Could you rewrite these entries, swapping "Name Box" for "Formula Bar" and leaving everything else unchanged?
* start Input data *
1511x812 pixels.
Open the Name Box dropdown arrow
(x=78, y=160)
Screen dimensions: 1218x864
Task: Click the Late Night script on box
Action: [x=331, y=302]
* end Input data *
- [Answer for this exercise]:
1511x812 pixels.
Open the Formula Bar dropdown arrow
(x=78, y=160)
Screen dimensions: 1218x864
Task: Click the Late Night script on box
Action: [x=331, y=302]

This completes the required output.